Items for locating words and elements
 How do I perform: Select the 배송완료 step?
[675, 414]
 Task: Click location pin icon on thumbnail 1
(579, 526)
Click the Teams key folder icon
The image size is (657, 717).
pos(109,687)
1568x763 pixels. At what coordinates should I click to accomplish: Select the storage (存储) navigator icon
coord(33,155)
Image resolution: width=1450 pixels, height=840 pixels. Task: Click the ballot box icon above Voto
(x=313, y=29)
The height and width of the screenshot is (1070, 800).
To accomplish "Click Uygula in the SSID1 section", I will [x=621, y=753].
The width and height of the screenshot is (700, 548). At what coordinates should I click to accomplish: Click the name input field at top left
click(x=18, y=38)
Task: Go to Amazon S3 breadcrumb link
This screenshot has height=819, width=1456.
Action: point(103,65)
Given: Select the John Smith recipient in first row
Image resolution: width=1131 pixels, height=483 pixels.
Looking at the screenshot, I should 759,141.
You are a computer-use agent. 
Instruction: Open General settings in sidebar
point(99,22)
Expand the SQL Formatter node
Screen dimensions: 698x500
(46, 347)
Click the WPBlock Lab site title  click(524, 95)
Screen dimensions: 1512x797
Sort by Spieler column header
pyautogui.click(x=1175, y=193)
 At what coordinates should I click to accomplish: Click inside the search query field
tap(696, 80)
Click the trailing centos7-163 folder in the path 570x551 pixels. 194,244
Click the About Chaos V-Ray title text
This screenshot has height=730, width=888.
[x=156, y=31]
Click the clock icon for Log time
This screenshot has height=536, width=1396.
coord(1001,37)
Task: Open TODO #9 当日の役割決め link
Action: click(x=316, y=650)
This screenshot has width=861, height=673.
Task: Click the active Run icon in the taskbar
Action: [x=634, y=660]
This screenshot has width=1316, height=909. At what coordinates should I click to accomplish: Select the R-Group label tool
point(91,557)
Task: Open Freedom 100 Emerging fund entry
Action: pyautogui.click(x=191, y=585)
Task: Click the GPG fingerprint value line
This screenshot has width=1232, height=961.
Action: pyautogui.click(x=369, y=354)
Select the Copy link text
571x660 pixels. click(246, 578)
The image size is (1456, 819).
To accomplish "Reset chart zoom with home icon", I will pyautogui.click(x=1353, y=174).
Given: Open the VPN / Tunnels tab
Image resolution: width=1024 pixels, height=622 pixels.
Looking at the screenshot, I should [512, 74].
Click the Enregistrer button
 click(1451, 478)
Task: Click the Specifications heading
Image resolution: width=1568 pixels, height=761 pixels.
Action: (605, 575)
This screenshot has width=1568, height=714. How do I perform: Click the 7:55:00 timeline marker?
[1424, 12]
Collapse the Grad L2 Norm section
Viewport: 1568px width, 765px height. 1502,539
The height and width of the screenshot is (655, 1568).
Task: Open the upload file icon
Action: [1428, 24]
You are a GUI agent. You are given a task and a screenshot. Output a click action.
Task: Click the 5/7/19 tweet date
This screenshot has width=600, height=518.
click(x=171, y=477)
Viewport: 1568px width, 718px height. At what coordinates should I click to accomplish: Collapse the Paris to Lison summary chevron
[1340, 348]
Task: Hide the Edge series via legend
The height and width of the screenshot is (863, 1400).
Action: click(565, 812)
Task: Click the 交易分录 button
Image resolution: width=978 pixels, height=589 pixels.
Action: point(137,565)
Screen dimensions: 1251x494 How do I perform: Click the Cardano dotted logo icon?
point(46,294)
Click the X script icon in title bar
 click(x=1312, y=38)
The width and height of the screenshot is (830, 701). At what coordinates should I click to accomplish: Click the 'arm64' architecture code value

**Written problem:** Repeat the stretch of the items from the line that contains "1568x763 pixels. At" through the line that contains "tap(696, 80)", keeping every character identical and including both of those lines.

**Output of the exercise:**
1568x763 pixels. At what coordinates should I click to accomplish: Select the storage (存储) navigator icon
coord(33,155)
Image resolution: width=1450 pixels, height=840 pixels. Task: Click the ballot box icon above Voto
(x=313, y=29)
The height and width of the screenshot is (1070, 800).
To accomplish "Click Uygula in the SSID1 section", I will [x=621, y=753].
The width and height of the screenshot is (700, 548). At what coordinates should I click to accomplish: Click the name input field at top left
click(x=18, y=38)
Task: Go to Amazon S3 breadcrumb link
This screenshot has height=819, width=1456.
Action: point(103,65)
Given: Select the John Smith recipient in first row
Image resolution: width=1131 pixels, height=483 pixels.
Looking at the screenshot, I should 759,141.
You are a computer-use agent. 
Instruction: Open General settings in sidebar
point(99,22)
Expand the SQL Formatter node
Screen dimensions: 698x500
(46, 347)
Click the WPBlock Lab site title  click(524, 95)
Screen dimensions: 1512x797
Sort by Spieler column header
pyautogui.click(x=1175, y=193)
 At what coordinates should I click to accomplish: Click inside the search query field
tap(696, 80)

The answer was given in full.